El conurbano bonaerense, allí donde se concentra el 25% de la población del país, allí donde se gana o se pierde una elección, allí donde el estrépito electoral juega todas sus fichas. Allí más de 6 de cada diez chicos son pobres (63%). Casi diez puntos más que el año anterior, que marcó un 54,2%. Entre ellos, el 15,4% es indigente. Es decir, no les alcanza para saciar el hambre ni tienen dónde vivir.
Son indefensos y punibles de hecho.
Son hambreados. No juegan. No apagan velitas en sus agostos de aniversario. Son expulsados de las esquinas, de las mesas de los bares y de las puertas de los bancos. Son envenenados por el modelo de producción y por la industria alimentaria. Comen mal porque comer bien es caro. Y ellos no son parte. Consumen sustancias rebajadas con basura letal. Y cuando se ríen en la cara del sistema, con la visera hacia atrás, el celu de última generación y altas llantas en los tobillos flacos, hay siempre una pantalla led que desde un edificio le anuncia que la coca cola y el candidato que no lo mira a los ojos son la garantía de la felicidad.
Que le recuerdan dónde está y de dónde están dispuestos a no dejarlo salir.
Que el celu y las zapatillas no son más que un desafío. Y que el cambio sólo será posible tomando por asalto la esperanza.
En eso habrá que estar, mientras la alfombra roja de los elegidos ponga en marcha el protocolo de octubre.

→ **Ejercicio**
Responda a partir del texto sobre la pobreza infantil en el conurbano bonaerense:
(a) ¿Qué porcentaje de la población del país se concentra en el conurbano bonaerense?
(b) ¿Qué porcentaje de chicos pobres se registró el año anterior?
(c) ¿Por qué comen mal, según el texto?

→ **Sección de datos**
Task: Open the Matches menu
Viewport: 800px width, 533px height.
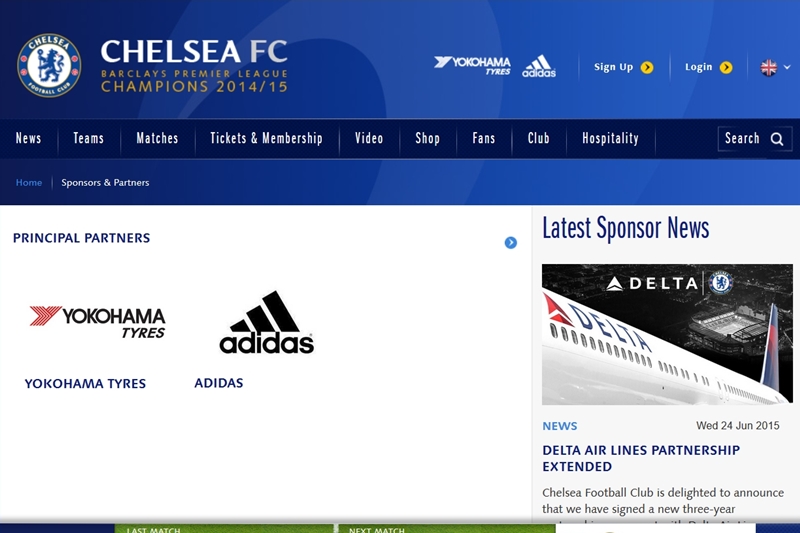Action: point(157,139)
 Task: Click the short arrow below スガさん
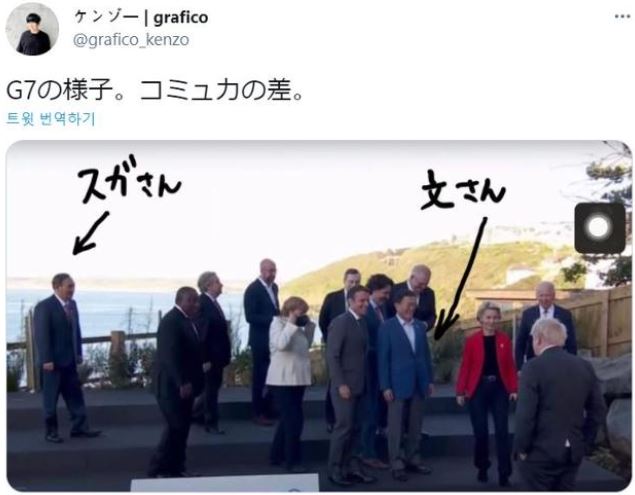point(91,234)
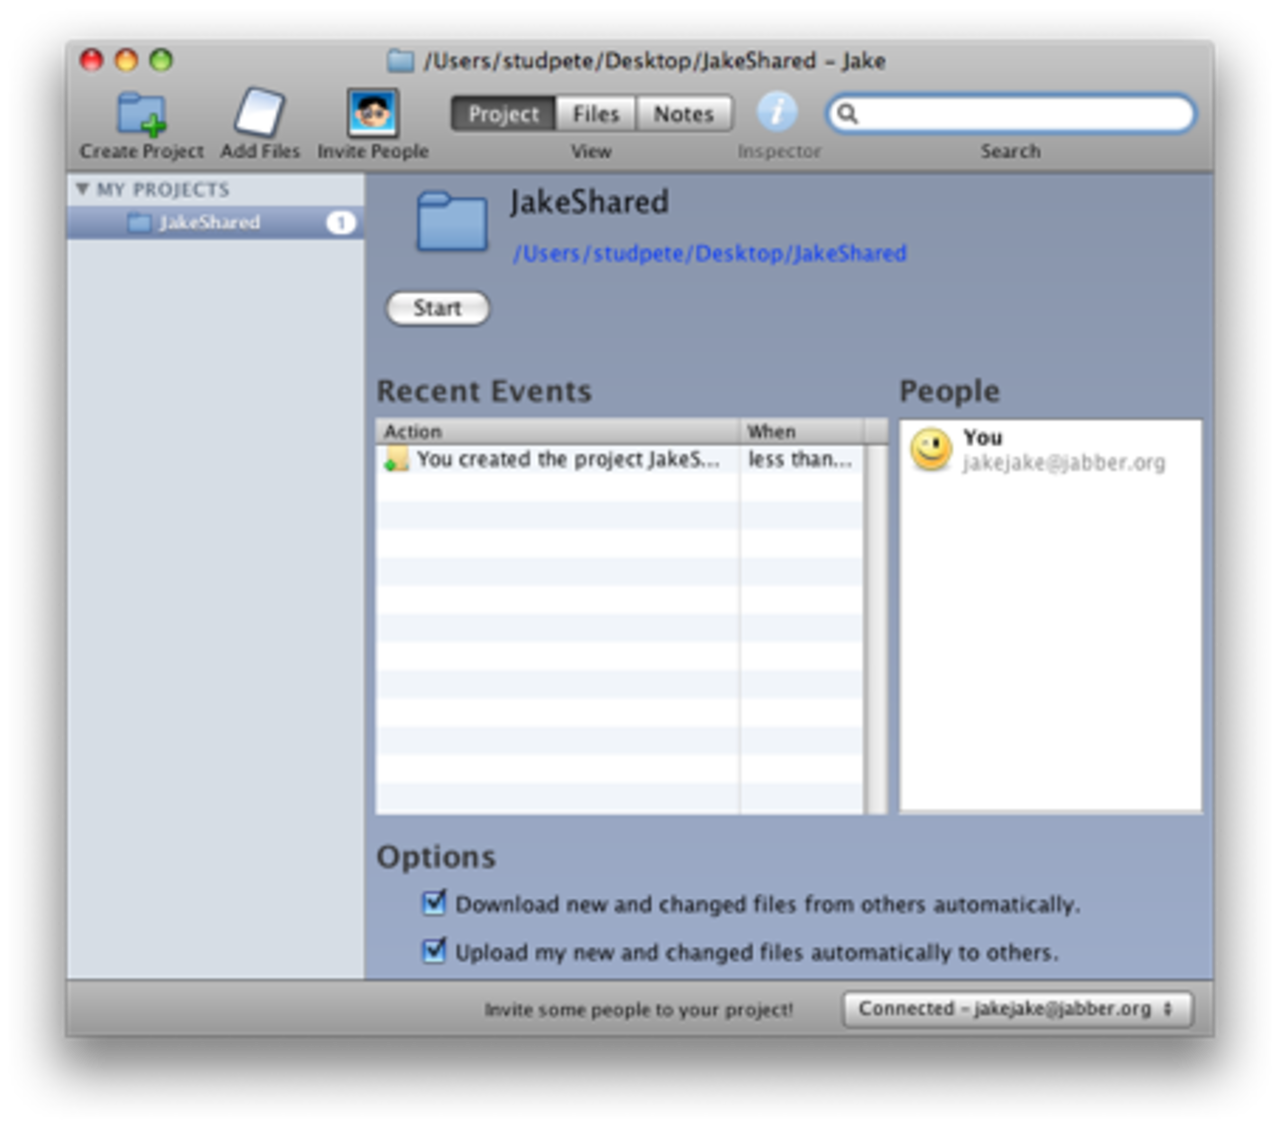Disable automatic download of changed files
Image resolution: width=1280 pixels, height=1128 pixels.
[434, 903]
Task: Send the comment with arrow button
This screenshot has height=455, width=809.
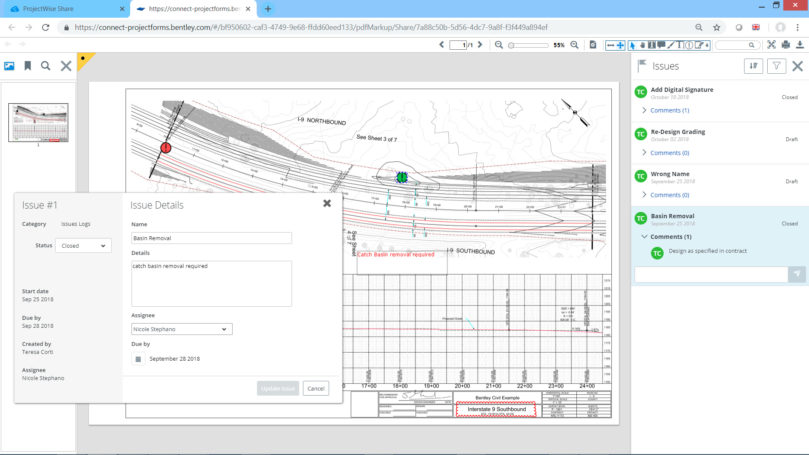Action: point(797,274)
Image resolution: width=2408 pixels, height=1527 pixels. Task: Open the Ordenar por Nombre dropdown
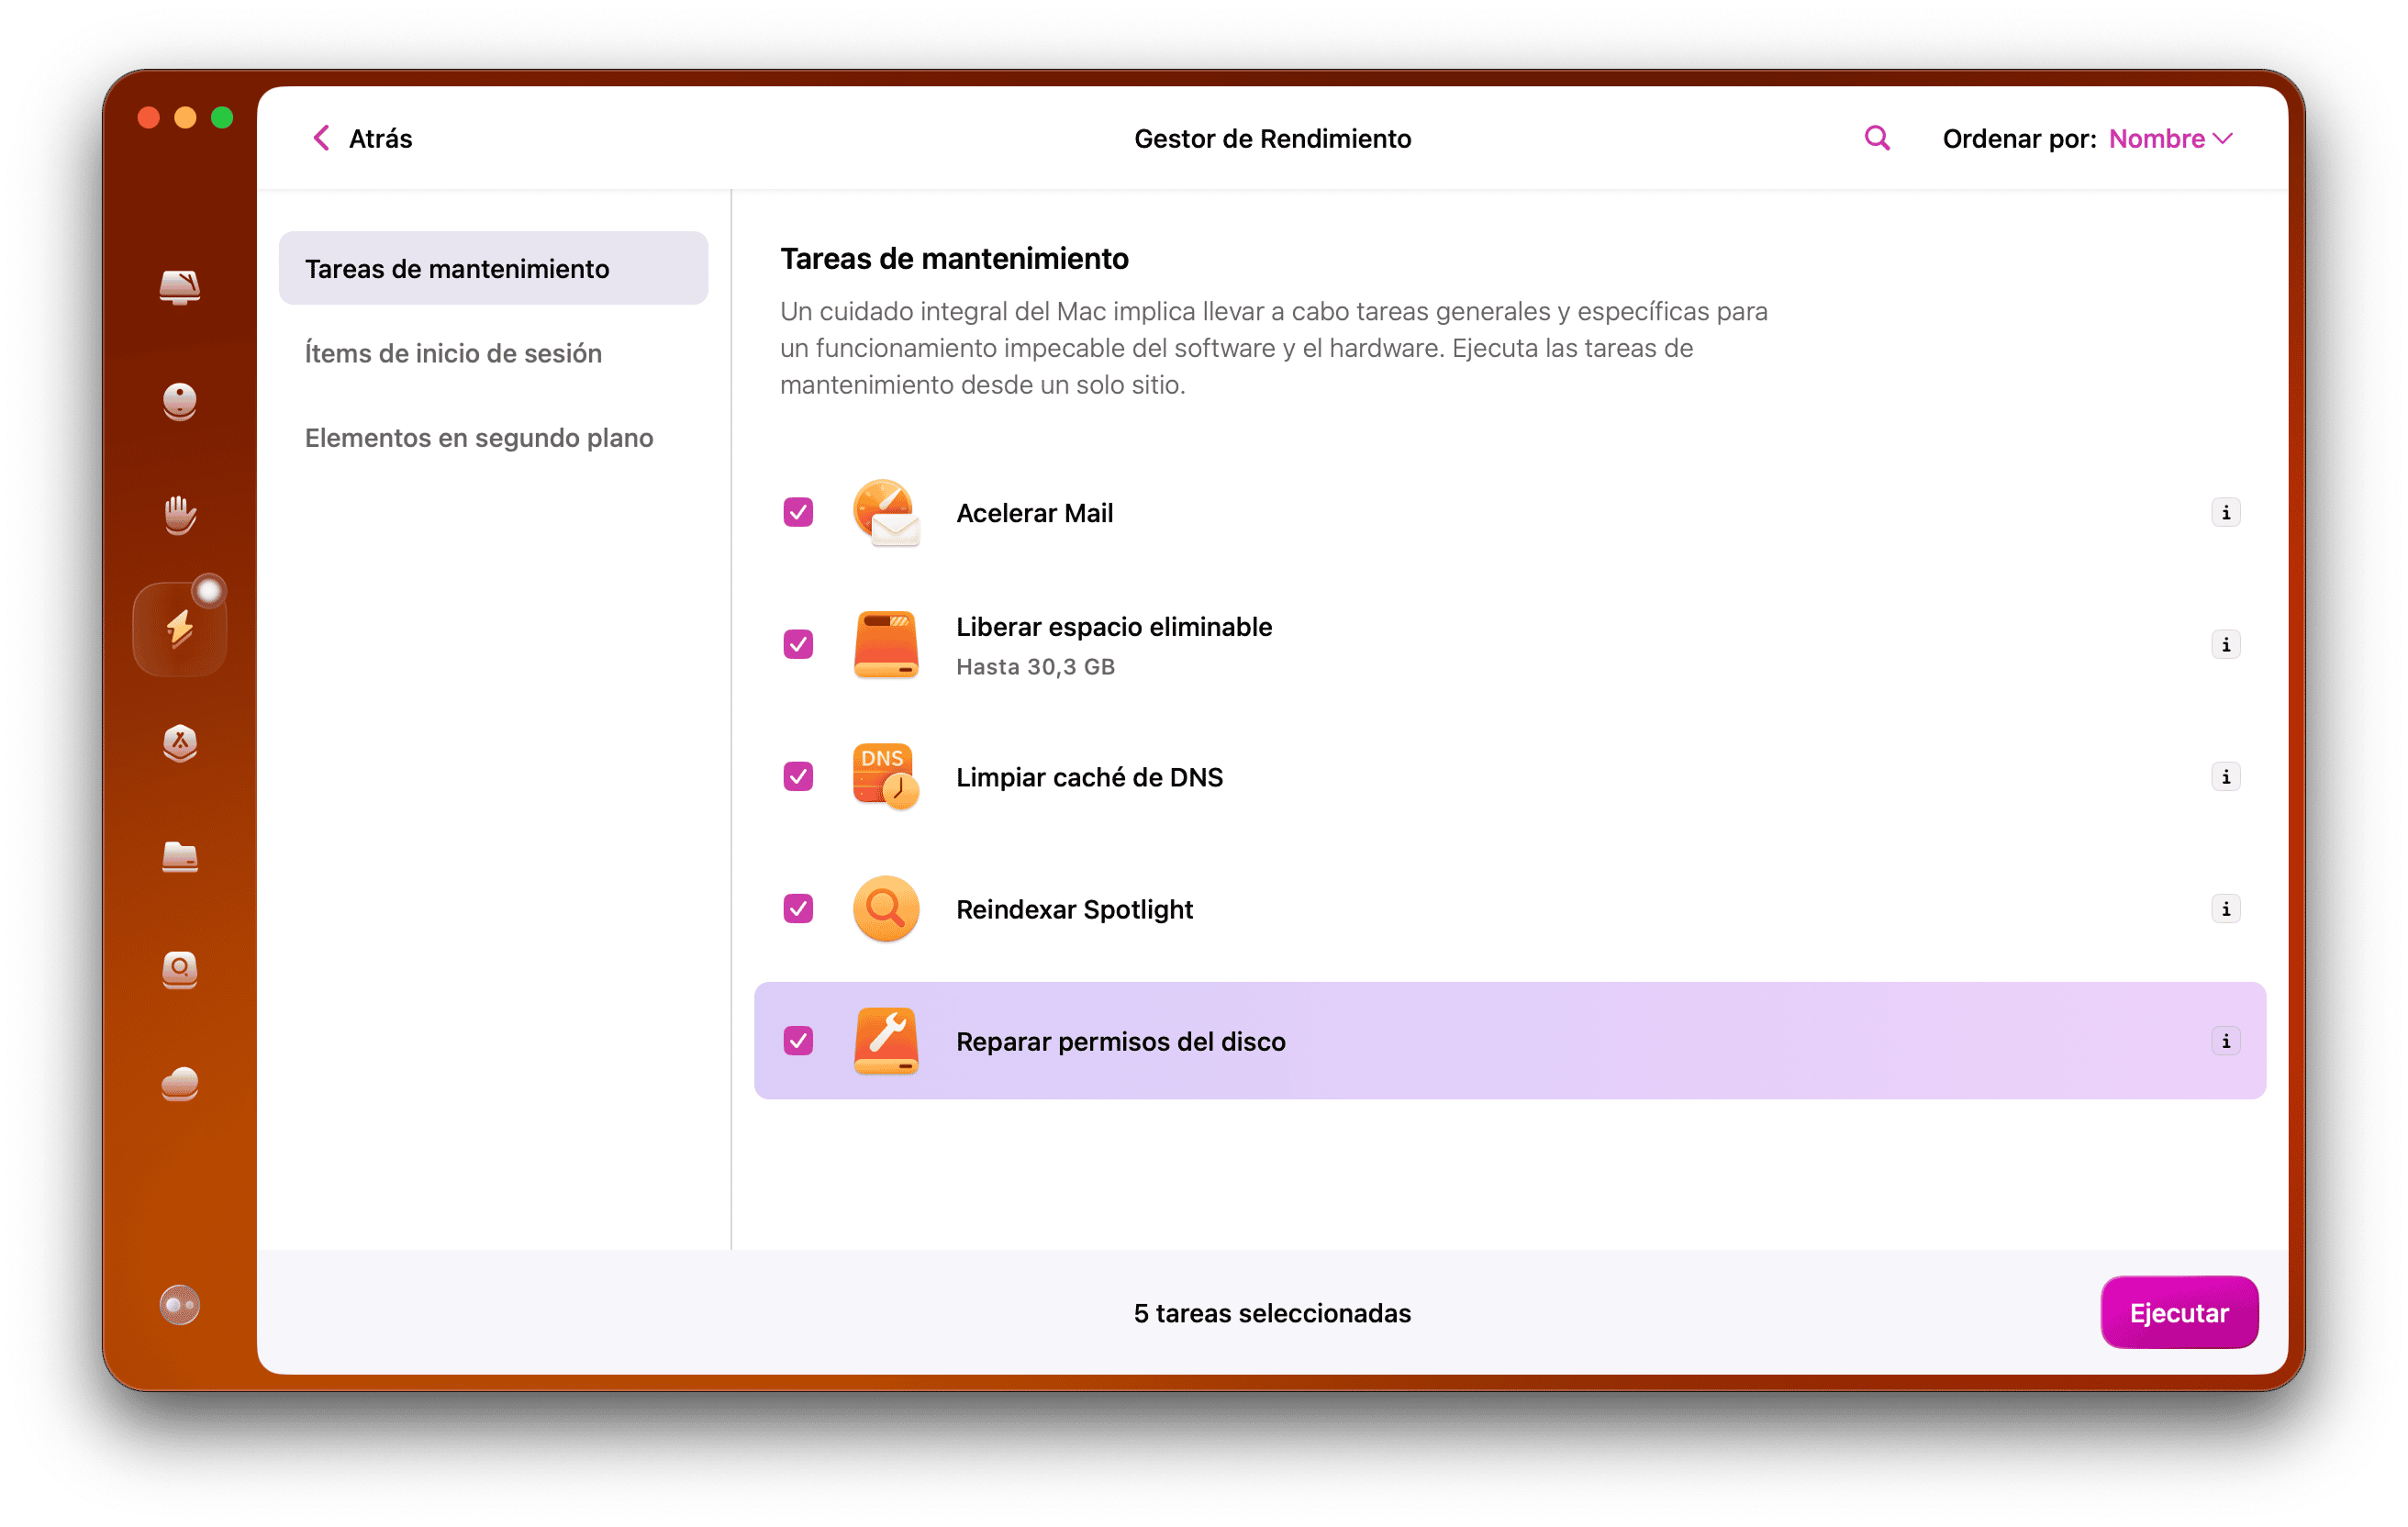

→ **Ejercicio resuelto**
(a) En el conurbano bonaerense se concentra el 25% de la población del país.
(b) El año anterior se registró un 54,2%.
(c) Comen mal porque comer bien es caro.